§ **Exercise**
The reply needs the lines from the one containing "Task: Tap the card flip rotate icon" through the end of the material, each repeated exactly, and no pictures.

§ **Material for this exercise**
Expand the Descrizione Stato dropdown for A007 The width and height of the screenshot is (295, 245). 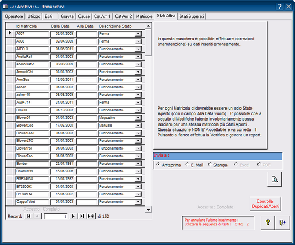138,34
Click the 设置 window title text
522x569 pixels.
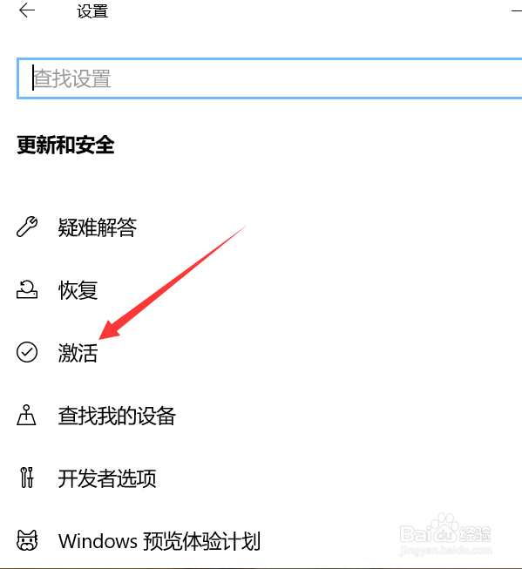coord(92,11)
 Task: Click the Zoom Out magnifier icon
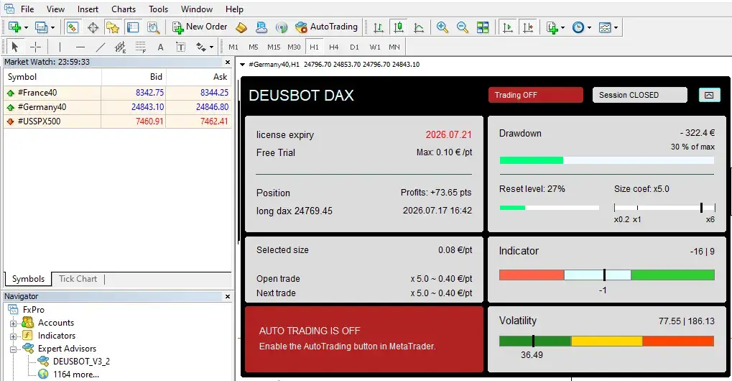coord(462,27)
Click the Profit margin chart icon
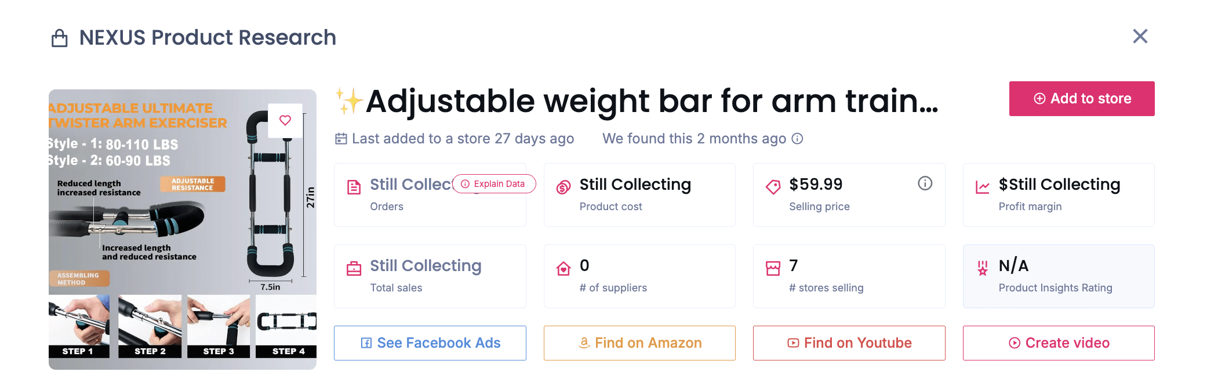The height and width of the screenshot is (375, 1207). [x=983, y=187]
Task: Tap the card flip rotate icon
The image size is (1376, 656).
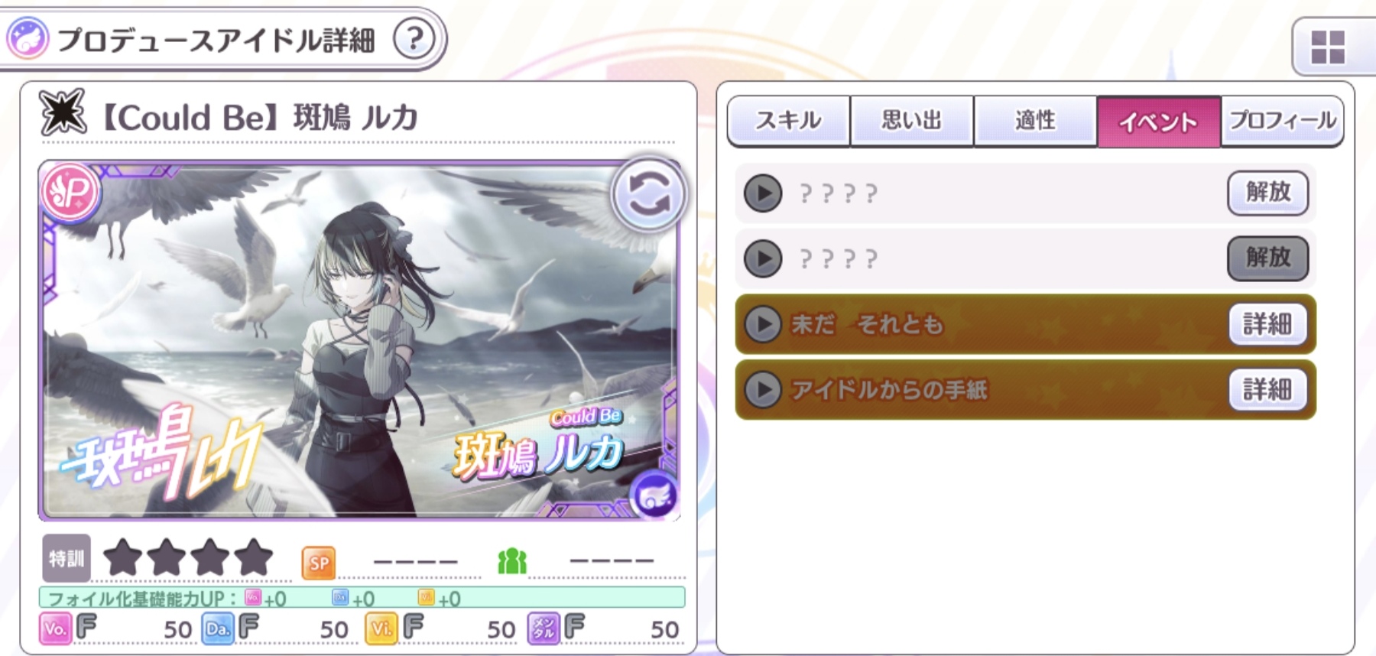Action: click(648, 194)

§ **Answer below**
Task: Tap the card flip rotate icon
The image size is (1376, 656).
Action: click(648, 194)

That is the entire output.